→ **Exercise passage**
---

LLMs sanding off the edges

This post is in the form of several distinct facts, and then a synthesis of vague creeping unease.

A sense of taste may be trained to match style

It used to be the case that you could get some sense of something’s quality by seeing whether it “looked OK”. This was certainly not a perfect way to judge something - indeed, proverbially one must not judge a book by its cover - but the years have granted me what I’ll call a somewhat idiosyncratic “sense of taste”, and my System 1 feels that things are “tasteful” or not.

System 1 isn’t great at thinking about complicated things, so I suspect a lot of what it’s picking up on is style; sometimes literally in the sense of “which words were used”, but sometimes of the form “this design is composed of primitives that feel a bit grating”, and sometimes “there’s a bug or inconsistency here which I think you wouldn’t have written if you truly understood the platonically correct form of the problem”.

LLMs can translate style

LLMs are excellent at translating between styles.

---

→ **Supplied entries**
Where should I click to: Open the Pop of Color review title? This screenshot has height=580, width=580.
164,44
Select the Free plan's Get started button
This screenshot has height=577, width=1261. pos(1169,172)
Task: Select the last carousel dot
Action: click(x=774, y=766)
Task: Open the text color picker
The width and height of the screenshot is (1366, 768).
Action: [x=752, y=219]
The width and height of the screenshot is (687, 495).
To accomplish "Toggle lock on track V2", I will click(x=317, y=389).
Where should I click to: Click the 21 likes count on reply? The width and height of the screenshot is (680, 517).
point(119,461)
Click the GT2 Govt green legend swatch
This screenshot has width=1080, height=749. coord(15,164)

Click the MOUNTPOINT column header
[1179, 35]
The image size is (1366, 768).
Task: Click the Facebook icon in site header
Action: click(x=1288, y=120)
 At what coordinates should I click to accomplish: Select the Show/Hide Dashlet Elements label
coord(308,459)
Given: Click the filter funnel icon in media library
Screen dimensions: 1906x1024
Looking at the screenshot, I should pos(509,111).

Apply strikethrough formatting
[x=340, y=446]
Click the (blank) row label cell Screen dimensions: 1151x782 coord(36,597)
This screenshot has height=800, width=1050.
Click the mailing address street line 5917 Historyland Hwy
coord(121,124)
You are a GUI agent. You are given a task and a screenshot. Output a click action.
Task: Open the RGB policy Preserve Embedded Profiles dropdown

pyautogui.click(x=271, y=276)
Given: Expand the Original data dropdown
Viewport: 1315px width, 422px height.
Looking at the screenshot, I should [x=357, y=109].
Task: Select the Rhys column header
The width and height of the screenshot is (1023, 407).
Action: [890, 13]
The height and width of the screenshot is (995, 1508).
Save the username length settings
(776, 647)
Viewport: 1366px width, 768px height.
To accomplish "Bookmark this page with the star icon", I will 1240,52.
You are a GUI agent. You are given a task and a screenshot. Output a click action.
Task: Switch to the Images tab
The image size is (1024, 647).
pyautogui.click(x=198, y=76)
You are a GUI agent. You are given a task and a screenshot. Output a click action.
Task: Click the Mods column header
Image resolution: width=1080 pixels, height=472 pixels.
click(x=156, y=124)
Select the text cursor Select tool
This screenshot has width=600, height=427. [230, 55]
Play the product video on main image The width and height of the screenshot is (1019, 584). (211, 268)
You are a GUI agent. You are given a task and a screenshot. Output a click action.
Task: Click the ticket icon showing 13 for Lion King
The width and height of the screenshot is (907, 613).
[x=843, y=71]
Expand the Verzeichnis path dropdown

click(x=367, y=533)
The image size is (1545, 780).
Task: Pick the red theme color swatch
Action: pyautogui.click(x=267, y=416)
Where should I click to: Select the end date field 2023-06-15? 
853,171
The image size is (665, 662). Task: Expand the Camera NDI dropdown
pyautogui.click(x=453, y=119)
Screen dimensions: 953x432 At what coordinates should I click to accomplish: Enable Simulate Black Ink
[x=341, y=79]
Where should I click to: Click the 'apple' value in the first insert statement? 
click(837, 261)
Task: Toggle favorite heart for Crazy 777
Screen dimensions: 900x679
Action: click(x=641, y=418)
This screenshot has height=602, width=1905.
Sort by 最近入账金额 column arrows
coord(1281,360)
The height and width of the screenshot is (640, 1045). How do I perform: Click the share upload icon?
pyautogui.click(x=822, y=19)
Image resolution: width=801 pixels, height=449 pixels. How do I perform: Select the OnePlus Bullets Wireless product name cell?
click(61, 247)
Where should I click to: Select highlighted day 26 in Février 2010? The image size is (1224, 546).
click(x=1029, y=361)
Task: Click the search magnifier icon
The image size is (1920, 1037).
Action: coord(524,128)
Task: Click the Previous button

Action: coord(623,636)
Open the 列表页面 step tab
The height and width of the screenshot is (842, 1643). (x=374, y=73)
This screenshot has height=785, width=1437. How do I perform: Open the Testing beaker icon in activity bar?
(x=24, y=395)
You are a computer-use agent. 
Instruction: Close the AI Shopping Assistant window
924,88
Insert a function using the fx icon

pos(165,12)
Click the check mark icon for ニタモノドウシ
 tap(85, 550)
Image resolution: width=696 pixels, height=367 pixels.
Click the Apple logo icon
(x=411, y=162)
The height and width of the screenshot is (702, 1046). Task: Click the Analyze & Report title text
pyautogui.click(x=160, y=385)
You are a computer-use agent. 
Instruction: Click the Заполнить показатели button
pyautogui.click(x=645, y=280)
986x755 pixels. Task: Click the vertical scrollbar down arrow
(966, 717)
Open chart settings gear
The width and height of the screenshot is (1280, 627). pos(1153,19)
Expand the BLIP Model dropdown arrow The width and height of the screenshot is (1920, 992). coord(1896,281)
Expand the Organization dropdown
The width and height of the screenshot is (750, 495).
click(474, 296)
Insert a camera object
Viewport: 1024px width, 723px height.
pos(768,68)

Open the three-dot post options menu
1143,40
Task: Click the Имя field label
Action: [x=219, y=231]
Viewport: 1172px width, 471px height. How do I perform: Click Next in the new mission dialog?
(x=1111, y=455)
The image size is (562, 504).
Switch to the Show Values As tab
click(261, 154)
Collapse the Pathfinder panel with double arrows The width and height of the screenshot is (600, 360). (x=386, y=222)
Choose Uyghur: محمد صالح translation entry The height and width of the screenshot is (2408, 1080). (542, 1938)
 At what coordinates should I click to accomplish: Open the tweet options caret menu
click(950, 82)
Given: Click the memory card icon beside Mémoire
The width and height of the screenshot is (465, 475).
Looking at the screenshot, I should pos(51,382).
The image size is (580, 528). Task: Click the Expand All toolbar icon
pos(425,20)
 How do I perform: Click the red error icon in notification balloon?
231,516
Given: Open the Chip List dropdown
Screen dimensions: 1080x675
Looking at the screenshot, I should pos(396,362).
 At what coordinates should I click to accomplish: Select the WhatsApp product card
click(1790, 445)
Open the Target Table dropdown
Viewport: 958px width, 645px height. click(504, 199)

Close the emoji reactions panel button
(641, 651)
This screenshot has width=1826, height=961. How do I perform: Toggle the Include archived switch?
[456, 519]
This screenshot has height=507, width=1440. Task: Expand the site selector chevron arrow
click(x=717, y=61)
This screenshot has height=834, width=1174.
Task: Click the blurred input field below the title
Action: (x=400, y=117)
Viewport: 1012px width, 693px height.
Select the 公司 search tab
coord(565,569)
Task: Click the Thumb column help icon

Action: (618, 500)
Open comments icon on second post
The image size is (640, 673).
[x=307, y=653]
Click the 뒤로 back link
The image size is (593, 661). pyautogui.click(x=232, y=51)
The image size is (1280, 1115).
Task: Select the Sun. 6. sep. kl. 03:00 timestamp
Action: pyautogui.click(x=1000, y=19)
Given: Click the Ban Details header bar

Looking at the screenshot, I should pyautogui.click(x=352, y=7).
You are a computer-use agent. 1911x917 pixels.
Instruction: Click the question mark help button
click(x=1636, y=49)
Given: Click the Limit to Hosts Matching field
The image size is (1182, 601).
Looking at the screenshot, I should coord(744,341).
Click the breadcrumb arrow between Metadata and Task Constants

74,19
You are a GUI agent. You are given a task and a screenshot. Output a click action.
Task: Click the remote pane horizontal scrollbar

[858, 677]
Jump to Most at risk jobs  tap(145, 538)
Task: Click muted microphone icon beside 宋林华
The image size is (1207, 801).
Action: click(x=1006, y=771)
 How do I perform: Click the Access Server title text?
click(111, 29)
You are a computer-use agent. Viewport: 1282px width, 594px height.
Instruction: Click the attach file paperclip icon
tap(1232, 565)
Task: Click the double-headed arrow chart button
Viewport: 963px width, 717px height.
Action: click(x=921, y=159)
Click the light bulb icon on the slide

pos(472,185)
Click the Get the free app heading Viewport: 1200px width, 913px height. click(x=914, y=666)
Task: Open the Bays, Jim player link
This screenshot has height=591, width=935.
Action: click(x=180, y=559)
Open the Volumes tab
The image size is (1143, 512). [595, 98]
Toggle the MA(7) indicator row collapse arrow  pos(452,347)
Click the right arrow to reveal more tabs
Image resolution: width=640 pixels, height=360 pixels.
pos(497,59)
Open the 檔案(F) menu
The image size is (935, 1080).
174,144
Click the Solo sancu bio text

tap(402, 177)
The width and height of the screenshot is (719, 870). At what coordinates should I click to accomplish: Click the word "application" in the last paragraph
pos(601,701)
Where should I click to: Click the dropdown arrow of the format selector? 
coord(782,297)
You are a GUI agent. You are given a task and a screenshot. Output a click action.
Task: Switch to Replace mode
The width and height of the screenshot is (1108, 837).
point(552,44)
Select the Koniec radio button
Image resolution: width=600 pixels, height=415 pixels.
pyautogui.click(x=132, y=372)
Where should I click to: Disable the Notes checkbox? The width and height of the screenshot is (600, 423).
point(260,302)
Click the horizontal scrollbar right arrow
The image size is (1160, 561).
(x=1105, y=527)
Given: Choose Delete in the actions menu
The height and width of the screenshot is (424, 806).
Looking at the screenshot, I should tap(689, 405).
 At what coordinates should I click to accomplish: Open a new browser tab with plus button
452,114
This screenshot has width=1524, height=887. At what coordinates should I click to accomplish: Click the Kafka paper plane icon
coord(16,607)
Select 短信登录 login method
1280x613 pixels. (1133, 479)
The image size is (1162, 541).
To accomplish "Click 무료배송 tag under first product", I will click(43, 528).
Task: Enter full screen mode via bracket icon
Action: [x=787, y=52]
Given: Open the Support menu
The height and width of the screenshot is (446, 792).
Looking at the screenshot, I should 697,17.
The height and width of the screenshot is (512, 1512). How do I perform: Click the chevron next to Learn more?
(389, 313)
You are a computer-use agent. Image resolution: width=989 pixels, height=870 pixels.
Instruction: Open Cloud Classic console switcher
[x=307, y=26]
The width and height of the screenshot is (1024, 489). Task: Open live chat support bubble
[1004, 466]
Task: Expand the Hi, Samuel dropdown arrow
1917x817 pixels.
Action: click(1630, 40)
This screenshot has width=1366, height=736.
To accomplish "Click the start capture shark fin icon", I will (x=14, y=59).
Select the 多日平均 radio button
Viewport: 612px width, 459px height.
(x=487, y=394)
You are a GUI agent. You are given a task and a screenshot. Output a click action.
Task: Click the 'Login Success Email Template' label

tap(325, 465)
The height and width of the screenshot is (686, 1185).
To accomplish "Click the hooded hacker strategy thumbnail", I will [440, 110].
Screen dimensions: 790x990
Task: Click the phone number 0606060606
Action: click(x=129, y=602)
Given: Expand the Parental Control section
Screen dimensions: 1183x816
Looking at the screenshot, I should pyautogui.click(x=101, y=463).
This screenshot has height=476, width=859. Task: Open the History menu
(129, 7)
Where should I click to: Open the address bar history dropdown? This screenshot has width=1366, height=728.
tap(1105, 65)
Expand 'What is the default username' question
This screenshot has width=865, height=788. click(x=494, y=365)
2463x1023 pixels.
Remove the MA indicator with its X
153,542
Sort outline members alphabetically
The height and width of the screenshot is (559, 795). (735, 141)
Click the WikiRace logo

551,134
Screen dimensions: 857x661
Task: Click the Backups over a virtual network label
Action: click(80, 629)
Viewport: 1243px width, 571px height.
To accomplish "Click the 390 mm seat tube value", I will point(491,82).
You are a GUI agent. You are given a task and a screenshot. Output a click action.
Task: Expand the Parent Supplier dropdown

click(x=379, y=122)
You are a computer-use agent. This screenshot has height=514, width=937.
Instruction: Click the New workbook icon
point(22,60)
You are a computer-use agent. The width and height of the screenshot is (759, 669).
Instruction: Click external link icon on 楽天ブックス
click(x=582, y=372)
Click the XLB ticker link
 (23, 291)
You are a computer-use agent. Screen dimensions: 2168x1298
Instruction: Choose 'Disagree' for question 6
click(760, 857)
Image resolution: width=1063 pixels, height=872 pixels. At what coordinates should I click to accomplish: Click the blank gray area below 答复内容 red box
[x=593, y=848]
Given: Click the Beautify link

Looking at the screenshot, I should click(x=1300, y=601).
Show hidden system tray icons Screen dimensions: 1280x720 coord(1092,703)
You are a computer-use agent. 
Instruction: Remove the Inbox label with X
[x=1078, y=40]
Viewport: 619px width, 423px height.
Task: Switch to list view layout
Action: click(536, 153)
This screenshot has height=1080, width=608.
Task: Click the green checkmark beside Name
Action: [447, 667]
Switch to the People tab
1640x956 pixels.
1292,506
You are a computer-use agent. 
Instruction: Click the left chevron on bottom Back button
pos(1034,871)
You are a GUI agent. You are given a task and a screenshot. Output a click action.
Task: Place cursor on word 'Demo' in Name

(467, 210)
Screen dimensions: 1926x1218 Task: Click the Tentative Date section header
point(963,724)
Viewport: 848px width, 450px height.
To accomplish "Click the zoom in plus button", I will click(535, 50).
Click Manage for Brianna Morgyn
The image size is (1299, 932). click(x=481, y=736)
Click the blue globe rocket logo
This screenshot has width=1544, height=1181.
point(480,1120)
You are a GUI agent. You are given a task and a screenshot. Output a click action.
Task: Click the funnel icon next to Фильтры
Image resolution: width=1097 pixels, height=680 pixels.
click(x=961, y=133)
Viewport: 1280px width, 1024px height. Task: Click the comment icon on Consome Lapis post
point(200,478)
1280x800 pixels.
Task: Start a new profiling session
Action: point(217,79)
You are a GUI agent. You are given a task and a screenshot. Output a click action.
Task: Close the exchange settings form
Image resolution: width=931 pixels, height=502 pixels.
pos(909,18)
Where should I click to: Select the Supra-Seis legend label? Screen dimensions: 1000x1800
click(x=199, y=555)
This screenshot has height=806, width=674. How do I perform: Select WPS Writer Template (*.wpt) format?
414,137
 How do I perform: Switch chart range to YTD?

---

→ **Work to complete**
1. Rewrite the stretch of the post on LLMs sanding off the edges from "System 1 isn’t" through "translating between styles.", changing "grating" to "jarring".
2. In the post on LLMs sanding off the edges, what does the writer say LLMs are excellent at?

→ **Solutions to the exercise**
1.
System 1 isn’t great at thinking about complicated things, so I suspect a lot of what it’s picking up on is style; sometimes literally in the sense of “which words were used”, but sometimes of the form “this design is composed of primitives that feel a bit jarring”, and sometimes “there’s a bug or inconsistency here which I think you wouldn’t have written if you truly understood the platonically correct form of the problem”.

LLMs can translate style

LLMs are excellent at translating between styles.

2. Translating between styles.